Arriviamo infine al tema delle grandi imprese aventi rilevanza strategica e strutturale per il futuro del nostro Paese. Qui il tema è più complesso considerate le grandi ripercussioni che l’andamento di queste aziende può avere in termini sociali e di occupazione. Le situazioni andranno valutate di volta in volta e la collaborazione tra pubblico e privato dovrà essere negoziata e strutturata nel modo più coerente con le specifiche tempistiche e necessità, prevedendo anche eventuali accordi con soggetti internazionali. L’importante è che tali soluzioni siano sempre improntate alla logica della “temporaneità” dell’intervento pubblico e quindi strutturate in modo tale che il mercato possa, con le tempistiche necessarie, sostituirsi all’intervento pubblico man mano che tali aziende raggiungeranno una loro sostenibilità strategica ed economico-finanziaria. Conseguentemente, se queste non presentano caratteristiche tali per poterne prevedere una sana e autonoma economicità nel lungo termine, bisognerà necessariamente interrogarsi sull’opportunità di effettuare tali interventi, che comunque dovranno sempre essere condotti in partnership con soggetti privati sostenenti la loro quota di rischio.

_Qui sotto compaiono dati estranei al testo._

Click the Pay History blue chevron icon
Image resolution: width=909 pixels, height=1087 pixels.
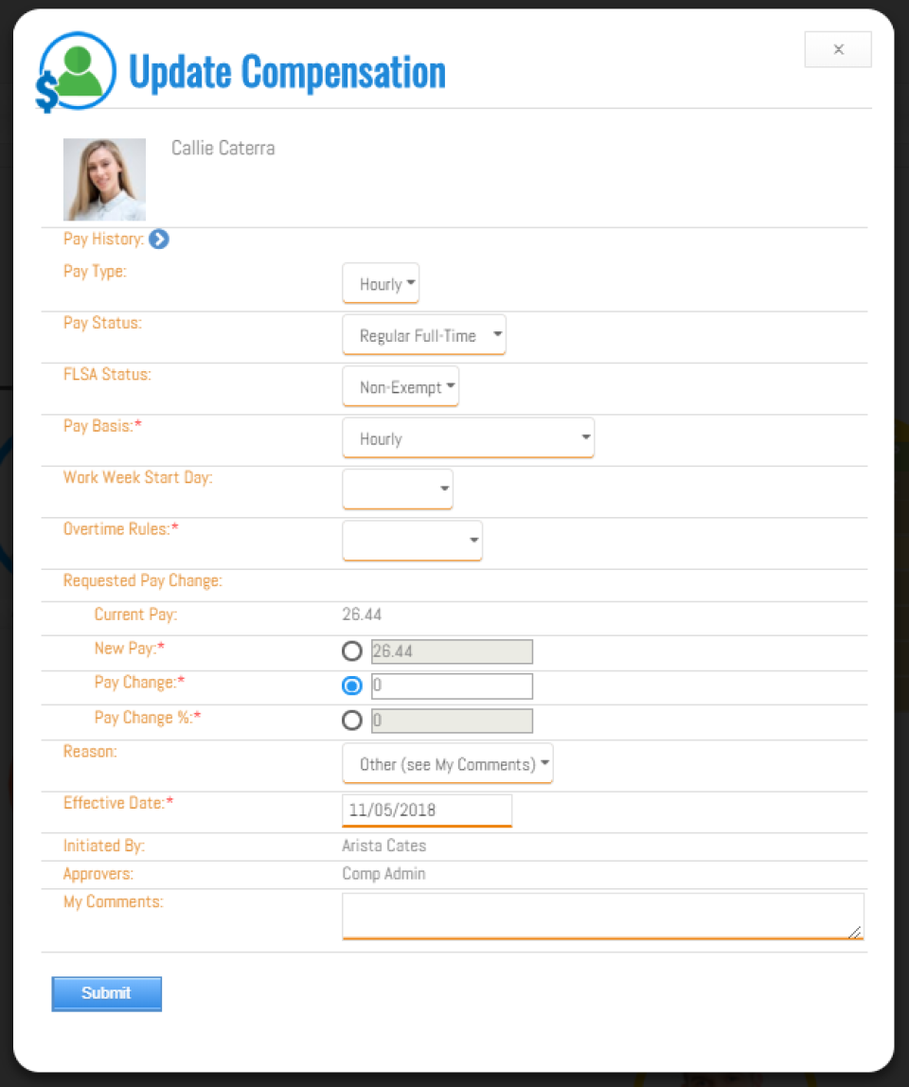[x=158, y=240]
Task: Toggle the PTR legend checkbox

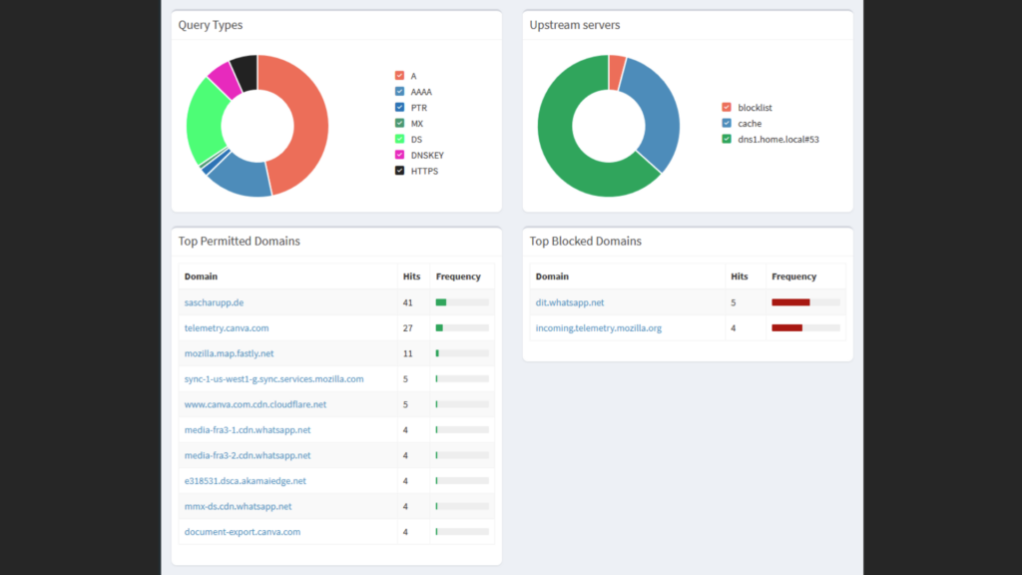Action: [x=399, y=107]
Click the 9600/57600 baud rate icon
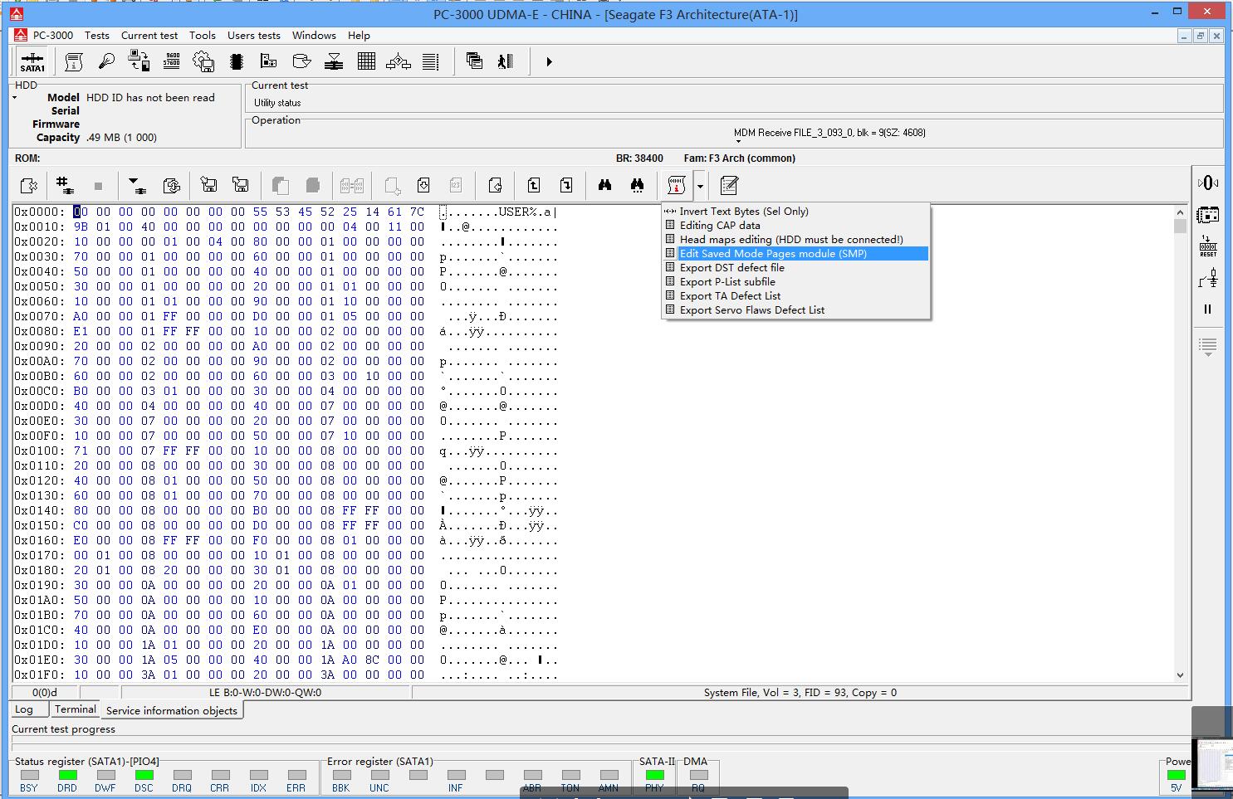Image resolution: width=1233 pixels, height=799 pixels. pyautogui.click(x=171, y=61)
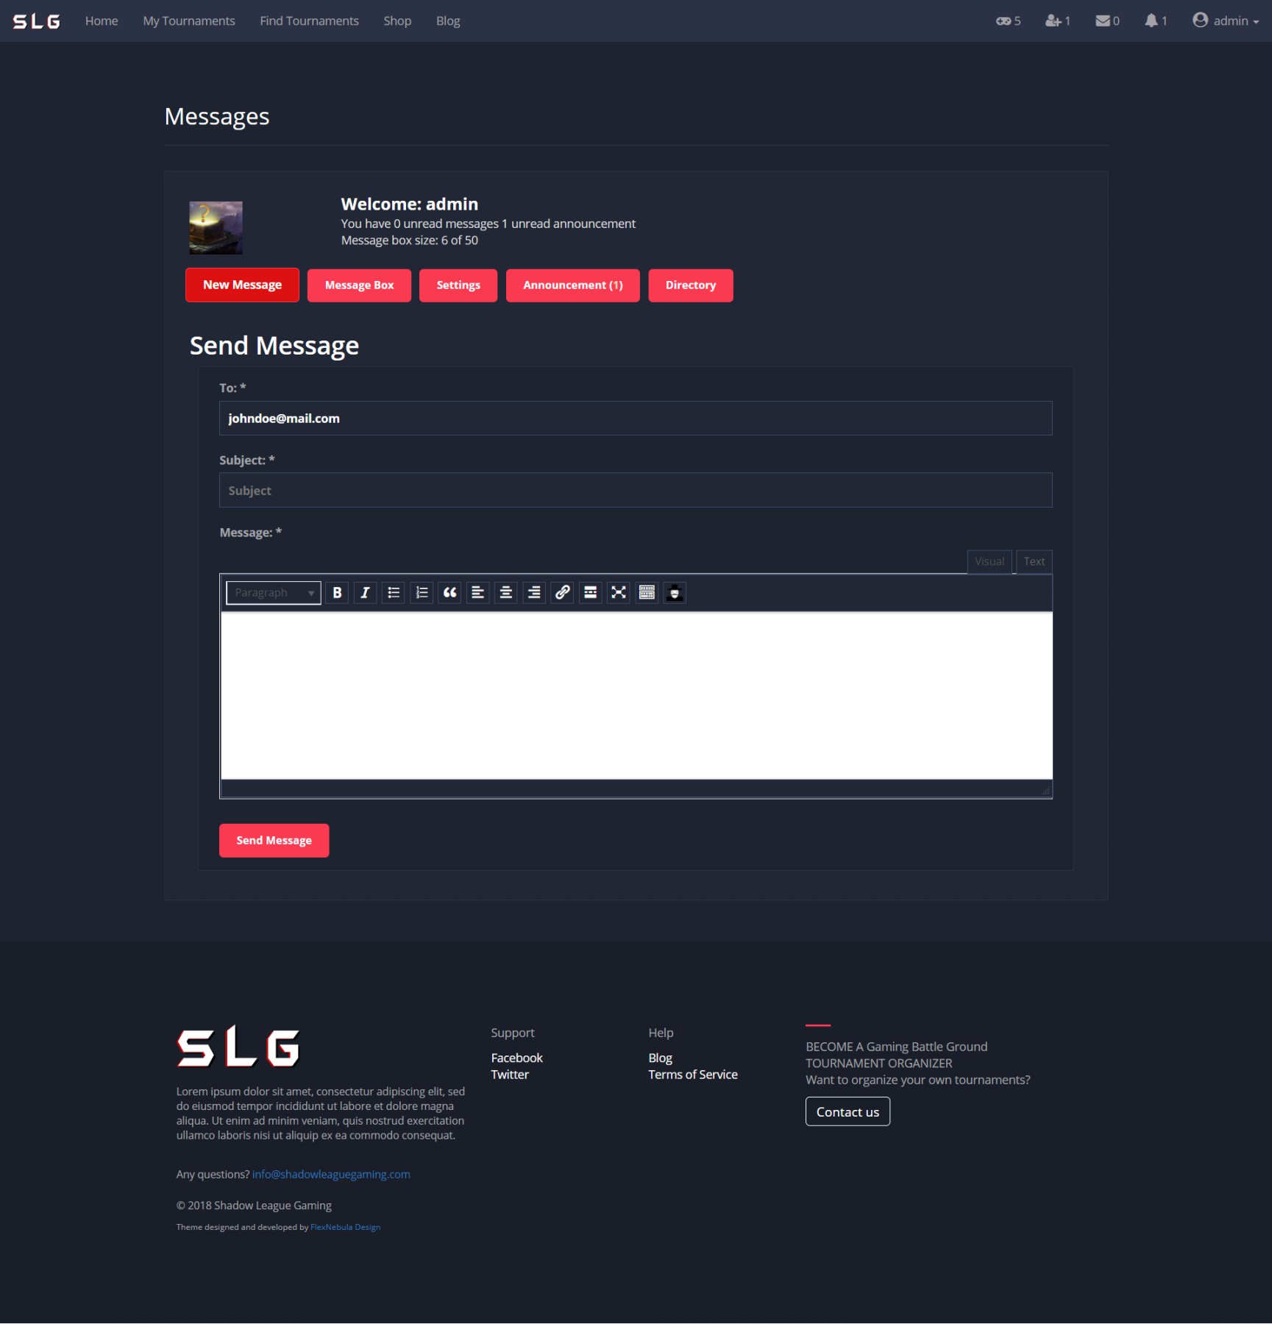
Task: Show the toolbar toggle keyboard icon
Action: (x=647, y=593)
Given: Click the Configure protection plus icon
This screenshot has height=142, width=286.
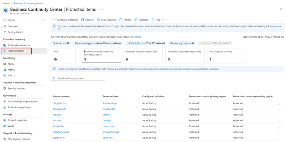Looking at the screenshot, I should pos(54,20).
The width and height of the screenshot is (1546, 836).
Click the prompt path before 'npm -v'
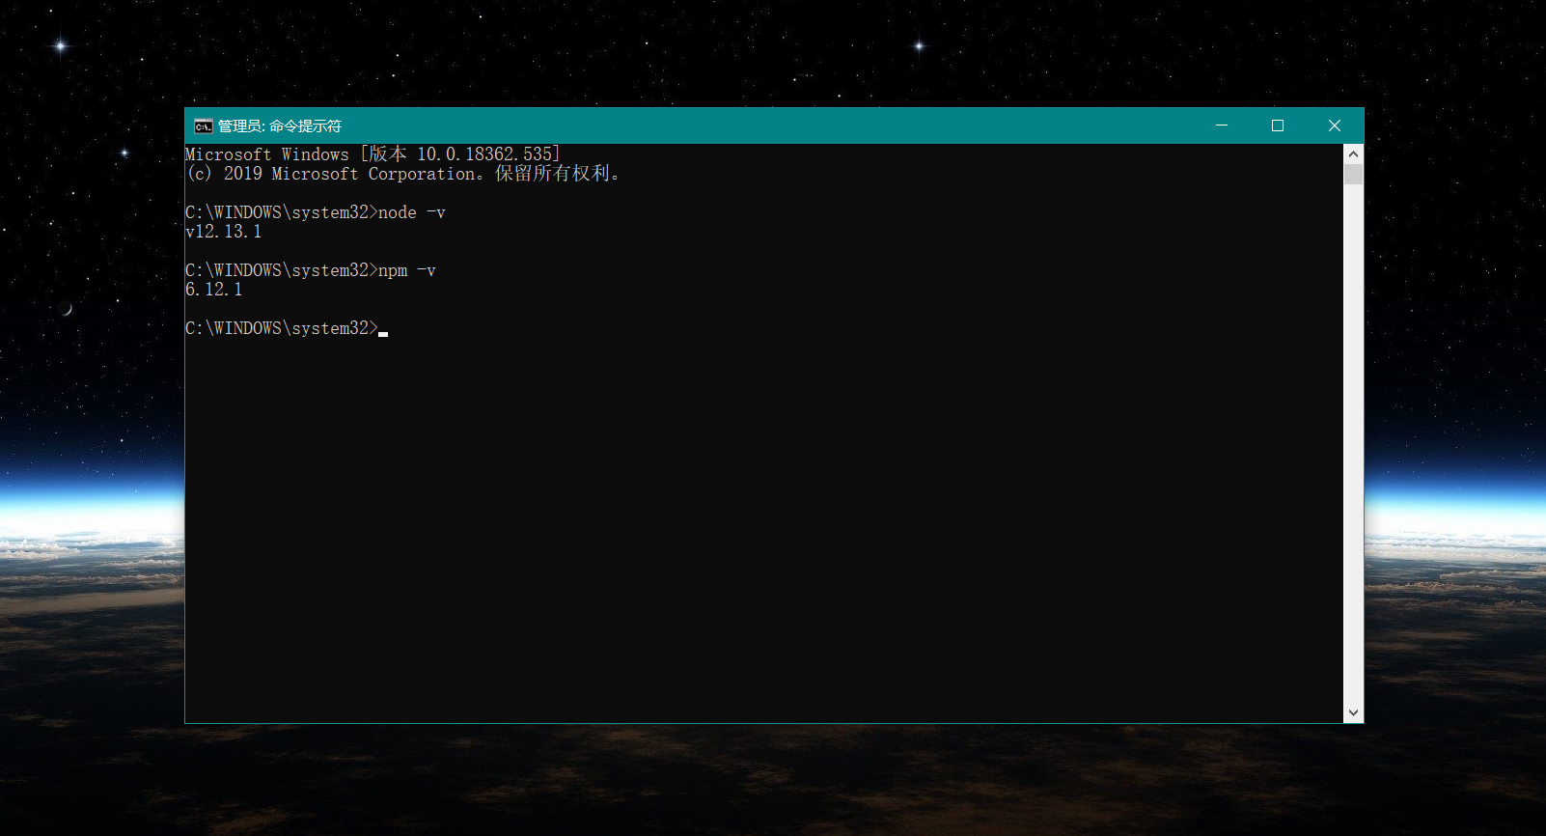click(x=280, y=270)

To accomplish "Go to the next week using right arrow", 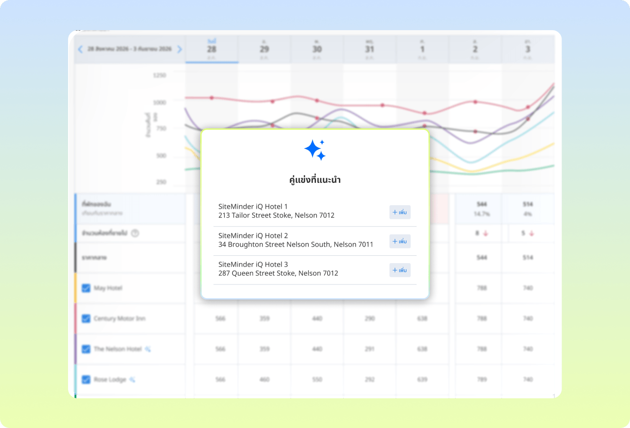I will (179, 49).
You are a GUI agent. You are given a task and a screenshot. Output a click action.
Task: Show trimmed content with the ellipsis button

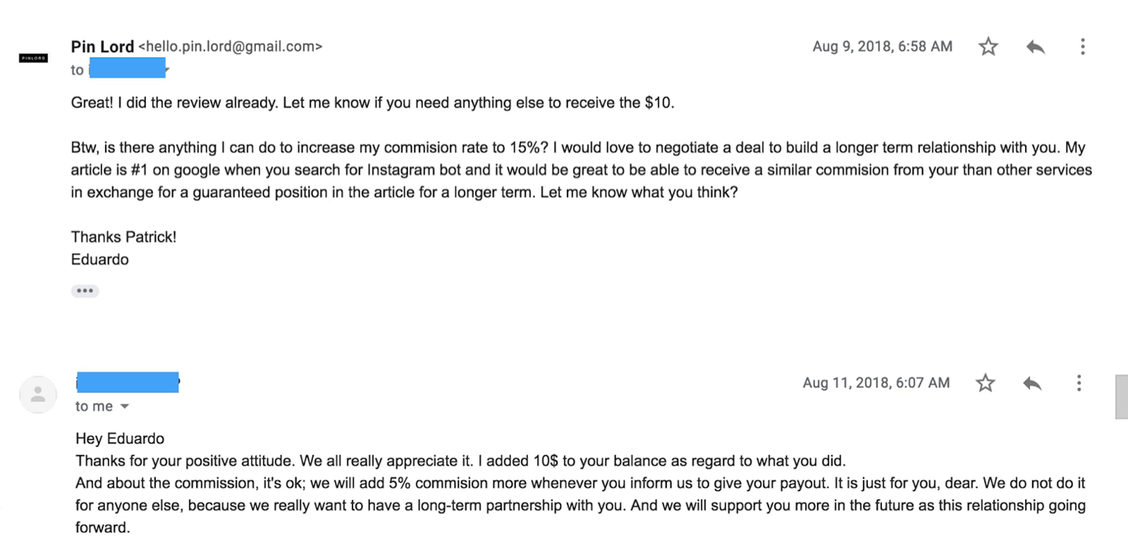[x=85, y=291]
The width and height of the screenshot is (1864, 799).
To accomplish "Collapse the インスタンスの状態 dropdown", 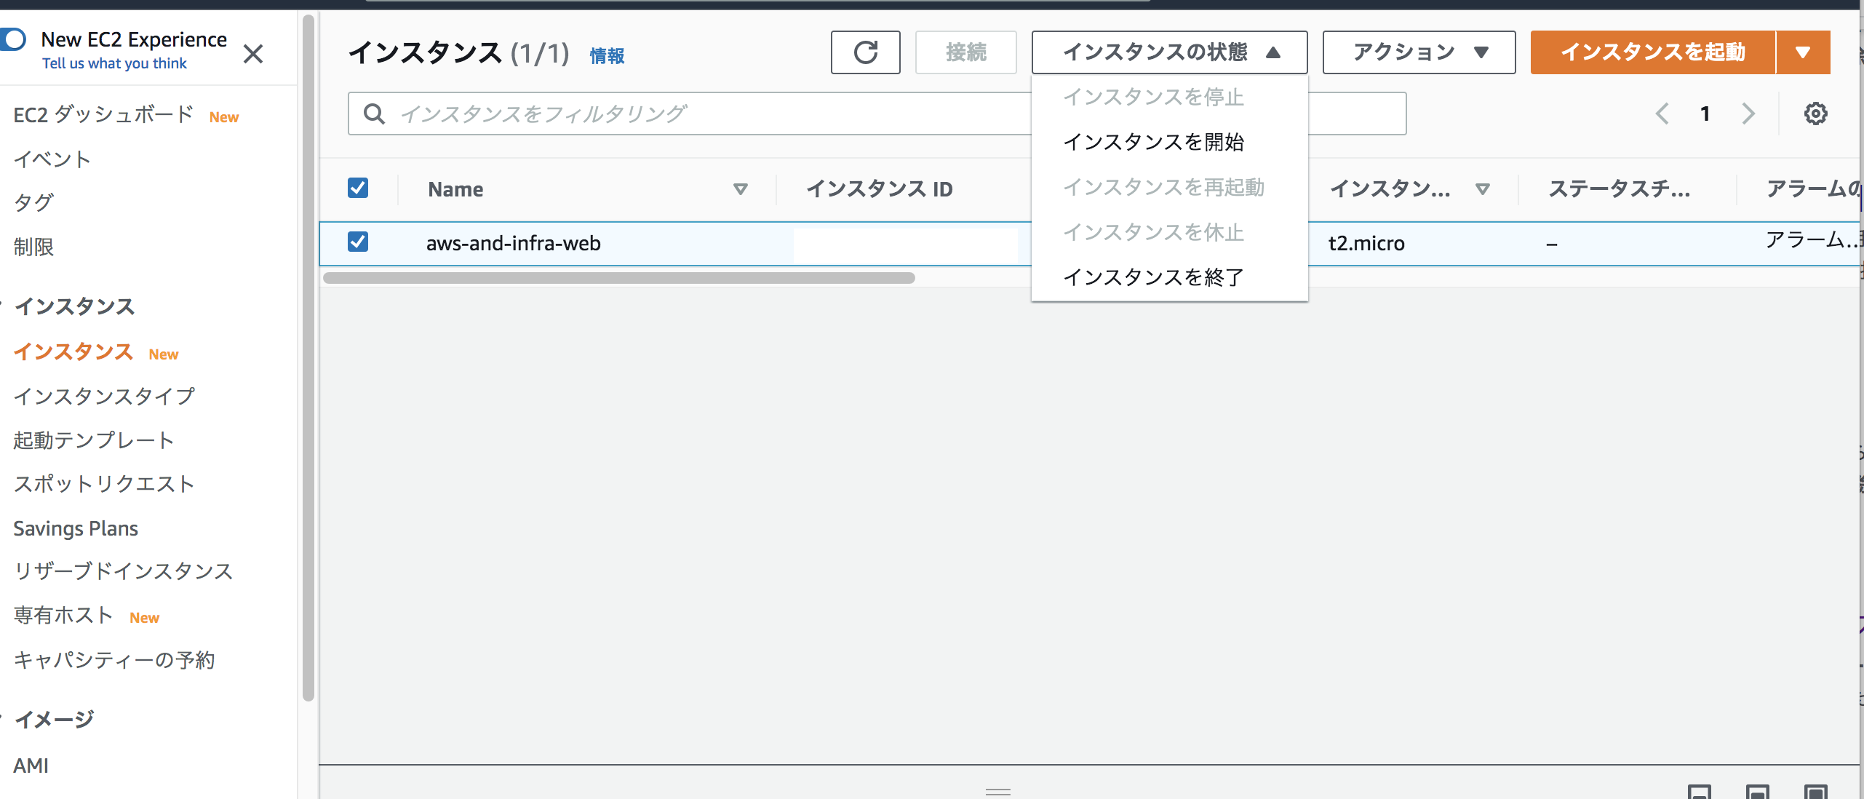I will coord(1168,52).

Per passare “dalla teoria all’azione”, è necessario fare delle scelte, assegnare delle priorità e delle responsabilità, assicurando la necessaria stabilità normativa, senza la quale nessuna partnership pubblico/privato di lungo termine sarebbe possibile. C’è quindi da augurarsi che il nuovo anno sia caratterizzato dall’azione, effettuata con strumenti di intervento pubblico/privato aventi obbiettivi chiari, temporalmente definiti e misurabili, dotati di adeguati meccanismi di verifica e di controllo per poterne misurare l’effettiva efficacia e consentire adattamenti correggendo prontamente i possibili errori.